Google agreed to buy part of HTC Corp’s engineering and design teams for $1.1 billion to bolster the US internet giant’s nascent hardware business. Alphabet Inc’s Google is taking on HTC employees including teams that’ve worked on its signature Pixel smartphone. The deal also comes with a non-exclusive licensing agreement for HTC intellectual property, the companies said in a statement.
Google gains tighter control over production of its Pixel smartphone and other devices, potentially helping sales. Those gadgets are becoming the pillars of Google’s strategic push to distribute critical software products like its voice-enabled assistant and better compete with Apple Inc. The search giant is preparing to unveil a second generation of devices in October, building on a portfolio that runs the gamut from its Google Home speakers to Daydream.
“It’s still early days for Google’s hardware business. We’re focused on building our core capabilities,” Rick Osterloh, senior vice president of hardware, said in a blog post. “A team of HTC talent will join Google as part of the hardware organization. These future fellow Googlers are amazing folks we’ve already been working with closely on the Pixel smartphone line, and we’re excited to see what we can do together as one team.”
It’s unclear what the departure of key engineering talent spells for the future of HTC, which once ranked among the world’s top smartphone makers but lost share to Apple, Samsung Electronics Co. and Chinese manufacturers like Huawei Technologies Co. It’s since waded into virtual reality with the Vive headset. HTC had been working with an adviser to explore selling its handset or VIVE virtual reality businesses, and Google had been talking with the company, Bloomberg reported last month.
Shares of the Taoyuan City, Taiwan-based company, were suspended from trading. They have fallen more than 12 percent this year.
“The Vive is its only growth engine,” John Butler, an analyst at Bloomberg Intelligence, wrote in a research note before the deal was announced. “Its smartphone share has dropped to the point where a recovery is almost impossible.”
Alphabet investors may be concerned about history repeating itself. In 2012, Google paid $12.5 billion for Motorola Mobility, then a leading Android handset manufacturer. In less than three years, Google sold it to Lenovo Group Ltd. for less than $3 billion, while keeping Motorola’s valuable patent portfolio. Owning Motorola had eroded Google’s profit margins and upset other phone makers that relied on its Android software.
The HTC transaction however costs a lot less and comes at a very different time — when Google and its biggest rivals are more focused than ever on consumer devices built around new artificial-intelligence and augmented-reality services.

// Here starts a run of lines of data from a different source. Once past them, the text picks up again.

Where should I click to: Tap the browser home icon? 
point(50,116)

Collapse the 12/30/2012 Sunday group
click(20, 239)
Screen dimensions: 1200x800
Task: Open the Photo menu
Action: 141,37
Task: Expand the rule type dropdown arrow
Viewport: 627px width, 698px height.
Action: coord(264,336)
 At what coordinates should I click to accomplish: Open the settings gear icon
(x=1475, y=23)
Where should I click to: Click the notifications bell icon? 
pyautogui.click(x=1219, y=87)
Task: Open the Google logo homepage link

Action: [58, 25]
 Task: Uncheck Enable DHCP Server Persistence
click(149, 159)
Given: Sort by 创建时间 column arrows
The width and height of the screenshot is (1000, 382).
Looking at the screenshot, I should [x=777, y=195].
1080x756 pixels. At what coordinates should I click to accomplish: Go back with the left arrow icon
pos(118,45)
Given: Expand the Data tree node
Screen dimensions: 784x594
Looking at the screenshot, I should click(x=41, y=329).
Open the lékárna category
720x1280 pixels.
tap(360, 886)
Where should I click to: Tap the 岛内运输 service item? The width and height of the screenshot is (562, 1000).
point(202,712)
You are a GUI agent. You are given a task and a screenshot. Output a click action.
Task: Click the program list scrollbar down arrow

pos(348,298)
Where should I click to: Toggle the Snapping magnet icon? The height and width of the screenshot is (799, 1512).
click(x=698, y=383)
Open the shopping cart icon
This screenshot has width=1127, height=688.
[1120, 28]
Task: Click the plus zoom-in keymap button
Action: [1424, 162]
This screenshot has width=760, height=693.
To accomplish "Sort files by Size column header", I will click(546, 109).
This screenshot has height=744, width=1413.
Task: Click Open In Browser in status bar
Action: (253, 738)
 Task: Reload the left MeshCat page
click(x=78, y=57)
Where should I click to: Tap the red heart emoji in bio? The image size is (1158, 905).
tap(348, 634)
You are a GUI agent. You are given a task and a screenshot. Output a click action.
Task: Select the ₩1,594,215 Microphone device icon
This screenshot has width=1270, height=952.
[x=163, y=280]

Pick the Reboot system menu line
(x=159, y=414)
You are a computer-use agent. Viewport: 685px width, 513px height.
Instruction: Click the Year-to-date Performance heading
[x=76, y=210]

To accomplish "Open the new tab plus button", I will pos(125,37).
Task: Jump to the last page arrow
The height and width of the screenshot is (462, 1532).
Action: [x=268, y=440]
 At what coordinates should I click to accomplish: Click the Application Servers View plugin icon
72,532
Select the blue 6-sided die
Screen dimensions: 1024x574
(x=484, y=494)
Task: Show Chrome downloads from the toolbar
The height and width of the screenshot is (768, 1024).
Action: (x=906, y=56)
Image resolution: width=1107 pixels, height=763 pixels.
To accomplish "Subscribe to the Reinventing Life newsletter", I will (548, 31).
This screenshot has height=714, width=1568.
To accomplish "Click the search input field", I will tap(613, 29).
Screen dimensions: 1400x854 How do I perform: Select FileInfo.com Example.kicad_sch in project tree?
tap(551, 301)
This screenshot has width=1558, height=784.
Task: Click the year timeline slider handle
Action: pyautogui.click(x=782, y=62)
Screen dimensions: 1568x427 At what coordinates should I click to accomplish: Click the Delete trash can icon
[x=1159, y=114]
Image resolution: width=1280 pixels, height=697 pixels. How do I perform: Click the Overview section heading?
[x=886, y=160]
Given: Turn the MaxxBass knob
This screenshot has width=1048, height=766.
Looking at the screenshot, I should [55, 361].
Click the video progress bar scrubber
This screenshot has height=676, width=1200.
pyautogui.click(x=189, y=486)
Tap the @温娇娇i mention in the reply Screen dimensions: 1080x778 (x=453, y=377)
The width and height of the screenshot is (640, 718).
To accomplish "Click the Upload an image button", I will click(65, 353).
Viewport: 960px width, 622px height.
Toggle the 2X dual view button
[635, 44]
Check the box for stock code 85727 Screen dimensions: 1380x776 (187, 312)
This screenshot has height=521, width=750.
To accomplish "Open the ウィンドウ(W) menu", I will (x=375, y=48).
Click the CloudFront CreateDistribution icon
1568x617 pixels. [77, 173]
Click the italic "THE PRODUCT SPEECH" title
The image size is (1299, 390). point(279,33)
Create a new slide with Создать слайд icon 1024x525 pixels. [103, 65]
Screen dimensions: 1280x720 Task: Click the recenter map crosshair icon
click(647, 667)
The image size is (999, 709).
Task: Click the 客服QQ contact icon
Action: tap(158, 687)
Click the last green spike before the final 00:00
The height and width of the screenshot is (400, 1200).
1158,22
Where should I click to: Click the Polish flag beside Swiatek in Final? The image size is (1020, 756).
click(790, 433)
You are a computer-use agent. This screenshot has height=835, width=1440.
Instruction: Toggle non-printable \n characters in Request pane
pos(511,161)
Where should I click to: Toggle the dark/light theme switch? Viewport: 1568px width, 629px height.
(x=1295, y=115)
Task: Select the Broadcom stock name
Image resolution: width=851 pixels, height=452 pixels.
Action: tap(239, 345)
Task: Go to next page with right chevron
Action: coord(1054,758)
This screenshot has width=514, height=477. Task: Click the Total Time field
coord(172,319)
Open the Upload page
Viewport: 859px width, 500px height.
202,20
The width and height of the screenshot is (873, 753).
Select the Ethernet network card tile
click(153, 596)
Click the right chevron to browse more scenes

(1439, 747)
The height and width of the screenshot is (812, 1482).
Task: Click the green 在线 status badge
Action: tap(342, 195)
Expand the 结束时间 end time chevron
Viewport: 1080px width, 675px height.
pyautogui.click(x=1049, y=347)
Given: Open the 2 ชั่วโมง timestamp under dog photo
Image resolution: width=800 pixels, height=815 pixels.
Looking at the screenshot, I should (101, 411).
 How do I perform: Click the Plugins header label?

AR demands powerful, expensive cameras and sensors working in sync with software to process and superimpose 3-D images on real world scenes. Having different Android partners making their own phones with different components makes this task more difficult for Google — especially compared with Apple, which can pick one set of AR hardware to marry to its software.
Google has also already launched its own phones, so Android phone makers have gotten used to their partner being a rival. The production resources of HTC, which assembled the first Pixel device and was key to the Nexus line, may support this existing phone operation. Greater control of hardware production would also give Google more control over the distribution of new services such as its voice-based digital assistant.
A more Apple-like approach would also let Google steer the Android mobile operating system in its preferred direction. The tech giant has struggled to get handset makers and carriers to ship Android devices with the latest secure software. The Pixel was designed, in part, to prompt other Android phone makers push out these updates faster. Still, some Android partners are moving ahead with competing software efforts — Huawei linked up with Amazon’s assistant, and Samsung has its own.
Google’s Pixel is far from a top-selling phone. External estimates pegged sales at 552,000 units during its first quarter. Yet selling Pixels has auxiliary benefits for Google, chief among them the boost to its primary sales. With each Pixel phone it moves, Google doles out less in traffic acquisition costs: it pays money to partners like Apple and carriers to install Google’s search service. That cost has risen steadily, pulling down its sales totals last quarter in particular.
A bigger hardware unit would offset such expenses, Eric Sheridan, an analyst at UBS, wrote in a recent research note. But it also comes with more spending, in maintenance and marketing. An HTC acquisition and larger Google hardware unit could hurt the company’s profit margins, Sheridan warned.
Evercore worked with HTC as the financial advisor, and Lazard advised Google.